FOXBOROUGH, Mass. -- Offering a handful of practice observations from Thursday's organized team activity:

* Based on the alignments of the practice fields, the media was located adjacent to the field where the offense was primarily working. We were quickly reminded of the presence new offensive coordinator Josh McDaniels brings. He maximizes coaching opportunities with a hands-on approach to teaching.

* The player McDaniels will likely work most closely with is quarterback Tom Brady, who demonstrated his commitment to leadership by taking a vocal role on the offensive field. No opportunity to improve and compete is lost on Brady.

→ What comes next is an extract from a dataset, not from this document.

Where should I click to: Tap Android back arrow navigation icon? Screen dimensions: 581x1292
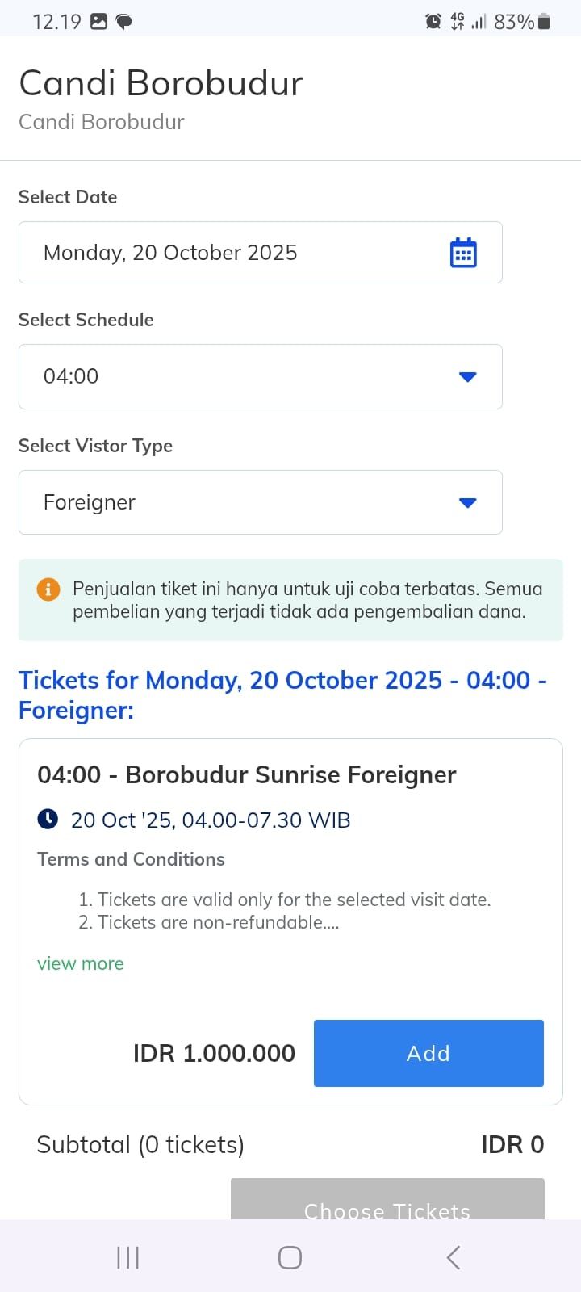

* Due to the sheer volume of players, the team was able to work through a number of drills that are less achievable during the regular season, when roughly 30 less players are involved.

* The team focused sharply on the passing game (on both sides of the football) throughout the practice session. This shouldn’t be construed as a sign that the offense will favor throwing the football next season, and that the defense expects to face pass-heavy offenses in 2012 (although both of those were largely true in 2011), but rather a contextual reality. Without pads, it’s more difficult to work on the running game.

* Another factor to consider with the passing game emphasis is the importance of repetitions and rapport between quarterbacks and receivers. When the regular season rolls around, coaches are likely to be less inclined to focus in on the details of basic routes. The footwork and timing involved with those routes can be developed in part during OTAs, as well as training camp. It would come as little surprise to see the Patriots continue to focus on the passing game in the forthcoming OTA sessions that the media will be able to attend.

* We knew coming into to today that wide receiver was a position worth noting, and seeing the group work together further confirmed that. There’s talent, experience, and a number of competitive players that should make this a fun position battle to watch.

* The same could be said for the defensive front seven, where the team appears to have more versatility than in recent seasons. Players like Dont'a Hightower, Rob Ninkovich, Chandler Jones and others all project to play with either a hand in the dirt or standing up.

* A couple of player evaluation notes, without trying to assert too much after only seeing the players for 90 minutes: Newcomer receiver Brandon Lloyd isn’t the biggest or fastest player, but has been a potent deep threat. Two factors that might contribute to that were on display Thursday: his efficient footwork (he didn’t take many false steps) and ability to catch the front portion of the football. Fellow newcomer Spencer Larsen (more on him to come later) seems to fit the mold of an all-around player, and was impressive in keeping his base beneath himself in route-running drills.